- [Exercise]: For this exercise, copy exactly the lines below from the one with "You are a GUI" through the one with "Given: Open the more options ellipsis menu" and leave out the pictures.

- [Saved data entries]:
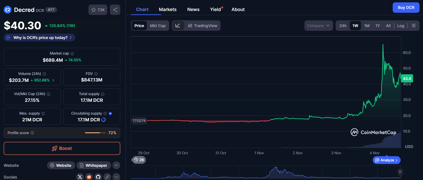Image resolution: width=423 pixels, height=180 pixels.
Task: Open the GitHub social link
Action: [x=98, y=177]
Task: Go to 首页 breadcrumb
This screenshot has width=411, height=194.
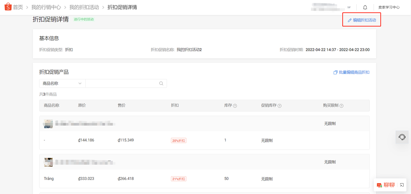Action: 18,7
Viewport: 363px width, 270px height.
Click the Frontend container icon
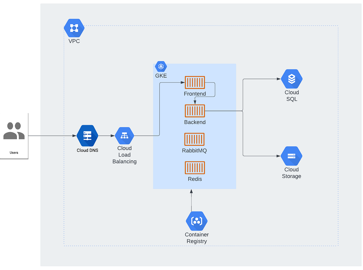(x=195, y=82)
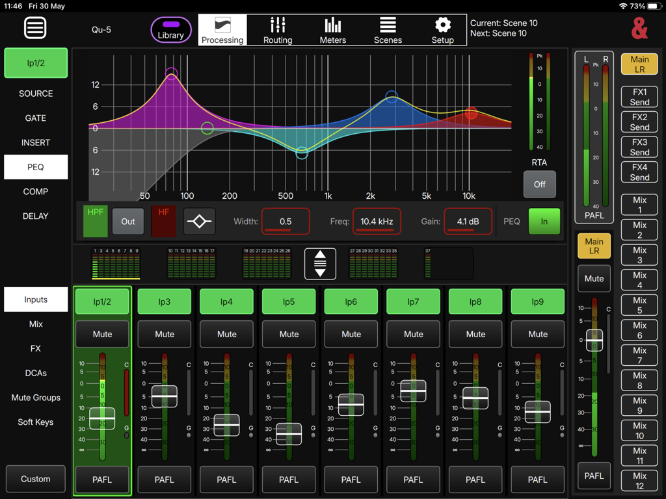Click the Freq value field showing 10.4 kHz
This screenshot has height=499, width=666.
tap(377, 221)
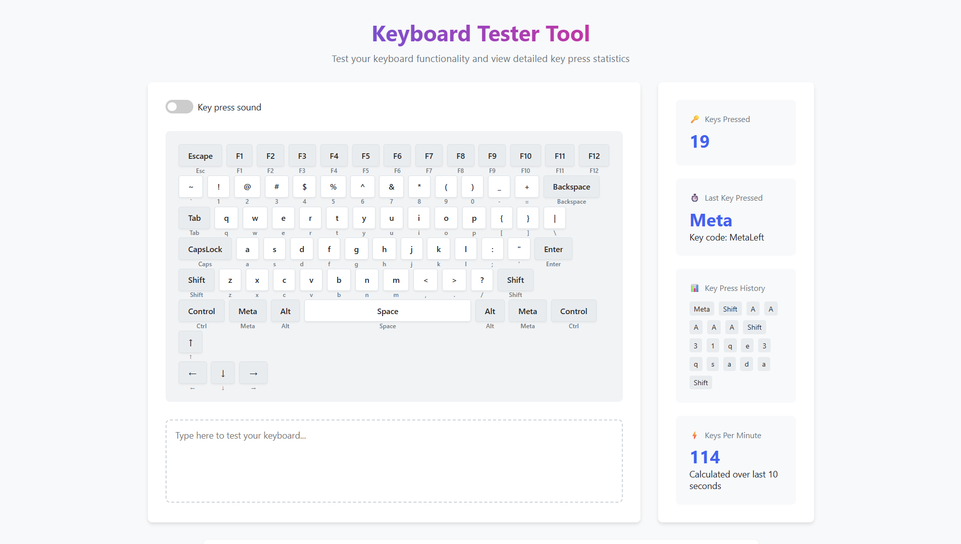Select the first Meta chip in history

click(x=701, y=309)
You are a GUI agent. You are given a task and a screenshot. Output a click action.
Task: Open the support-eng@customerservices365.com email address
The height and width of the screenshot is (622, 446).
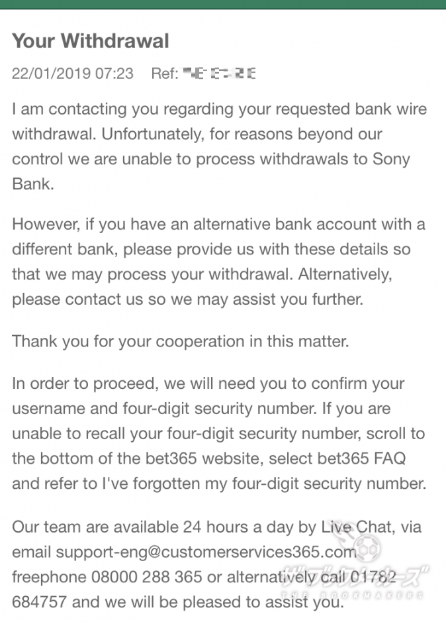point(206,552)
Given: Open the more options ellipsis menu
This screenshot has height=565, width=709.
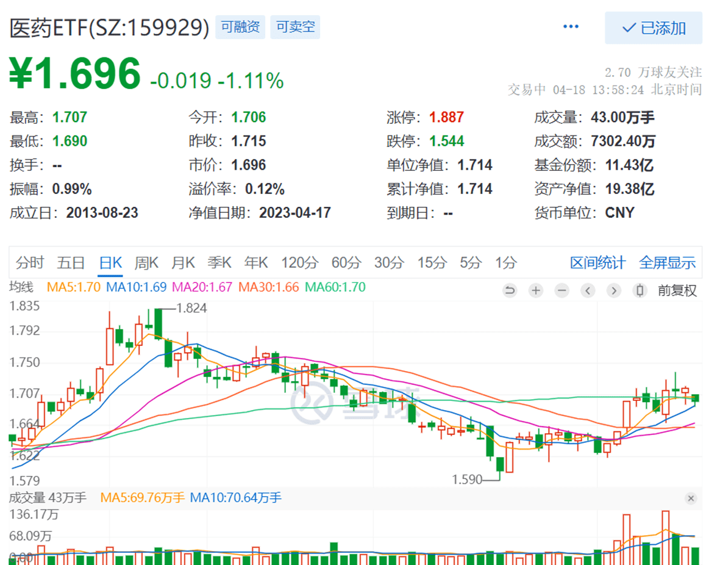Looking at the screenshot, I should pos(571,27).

- [Output below]:
You are a GUI agent. You are given a task and a screenshot. Output a click action.
Task: Open the support-eng@customerservices365.com email address
The height and width of the screenshot is (622, 446).
point(206,552)
Given: Open the more options ellipsis menu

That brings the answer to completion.